Les Pères de l’Église/Tome 3/Livre II/Chapitre XXVI
CHAPITRE XXVI.
Les hommes doués d’un sens droit, et qui aiment sincèrement la vérité, pourront, par une étude attentive et assidue, faire de grands progrès dans la science des choses que Dieu a mises à la portée de notre esprit. Or, cette science nous est offerte dans les divines Écritures, où nous pouvons l’étudier dans des textes clairs, précis et exempts de toute ambiguité.
Les paraboles ne sont bonnes à employer que lorsqu’il s’agit de fortifier l’explication d’un sens clair et précis. Et l’on ne doit pas s’en servir lorsqu’il est question de choses dont le sens est douteux ; dans les choses dont le sens est clair, tout le monde entend de la même manière la parabole qui lui est appliquée ; la vérité ressort ainsi avec une nouvelle force, elle se fixe également dans les esprits, et ne trouve nulle opposition. Dans les choses ambiguës, l’emploi des paraboles n’est propre qu’à augmenter encore l’obscurité, parce que chacun leur donne un sens différent ; de manière qu’il y aura autant de sortes de vérités qu’il y aura d’individus qui veulent expliquer la parabole proposée ; c’est ce qui arrive parmi les philosophes païens.

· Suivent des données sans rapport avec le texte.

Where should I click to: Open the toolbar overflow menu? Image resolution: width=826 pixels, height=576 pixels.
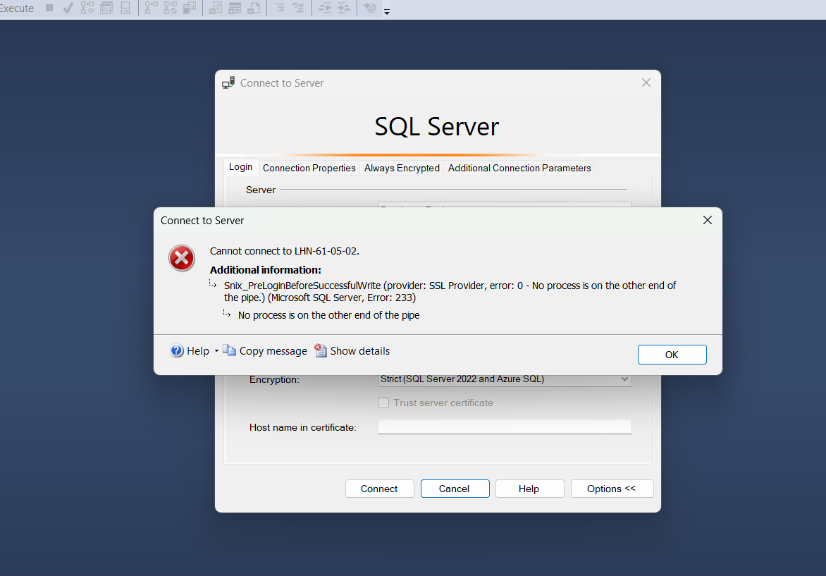386,11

Voilà pourquoi souvent l’homme se fatigue à chercher et ne trouve rien, parce qu’il a dédaigné et méconnu la règle dont il faut se servir pour trouver. Mais quand l’époux viendra et qu’il ne trouvera pas la lampe allumée, il s’en prendra à ceux qui ont satisfait l’orgueil de leur esprit en soutenant des raisonnements captieux à l’aide de paraboles, abandonnant la vérité dont Dieu fait luire le flambeau aux yeux de tous ; et ils seront ainsi exclus du royaume céleste. Et, en effet, les saintes Écritures, les prophéties, les Évangiles, tout nous enseigne clairement, indubitablement, malgré l’incrédulité de quelques-uns, qu’il n’y a qu’un seul et même Dieu, qui, par le ministère de son Verbe, a créé tout ce qui existe, soit les choses visibles et invisibles, soit les choses terrestres, soit les choses célestes ; et d’ailleurs, cette vérité ne frappe-t-elle pas nos yeux de toutes parts dans le spectacle de l’univers ? Ils doivent donc nous sembler bien stupides, ceux qui ferment volontairement leurs yeux à une vérité aussi évidente, et ne veulent pas considérer son éclat en se repliant sur eux-mêmes ; ils prétendent à toute force se forger un Dieu à leur guise, mais, malgré tous leurs efforts, ils ne peuvent trouver dans les Écritures rien qui soit capable de donner quelqu’appui à leur système. Ils avouent eux-mêmes leur impuissance à cet égard, quand ils nous disent que le Sauveur n’a enseigné la vérité qu’à quelques disciples privilégiés, seuls capables de la voir sous les paraboles et sous les énigmes dont elle s’enveloppe. Ne vont-ils pas jusqu’à dire que le Dieu qui est annoncé au monde n’est pas le même que le Père suprême, dont il n’est permis d’entrevoir la réalité qu’à travers les énigmes et les paraboles ?
Mais les paraboles peuvent s’expliquer de plusieurs manières. Et quel est l’ami de la vérité qui ne reconnaîtra pas qu’il faut être insensé et vouloir se précipiter volontairement dans mille écueils, pour aller chercher sous le sens énigmatique des paraboles des vérités qui sont évidentes par elles-mêmes sur la nature de la Divinité ? En agir de la sorte, n’est-ce pas, au lieu de bâtir sa maison dans un lieu découvert, et sur des fondements fermes et solides, vouloir construire sur un sable mouvant ? Aussi un pareil édifice est-il facile à renverser.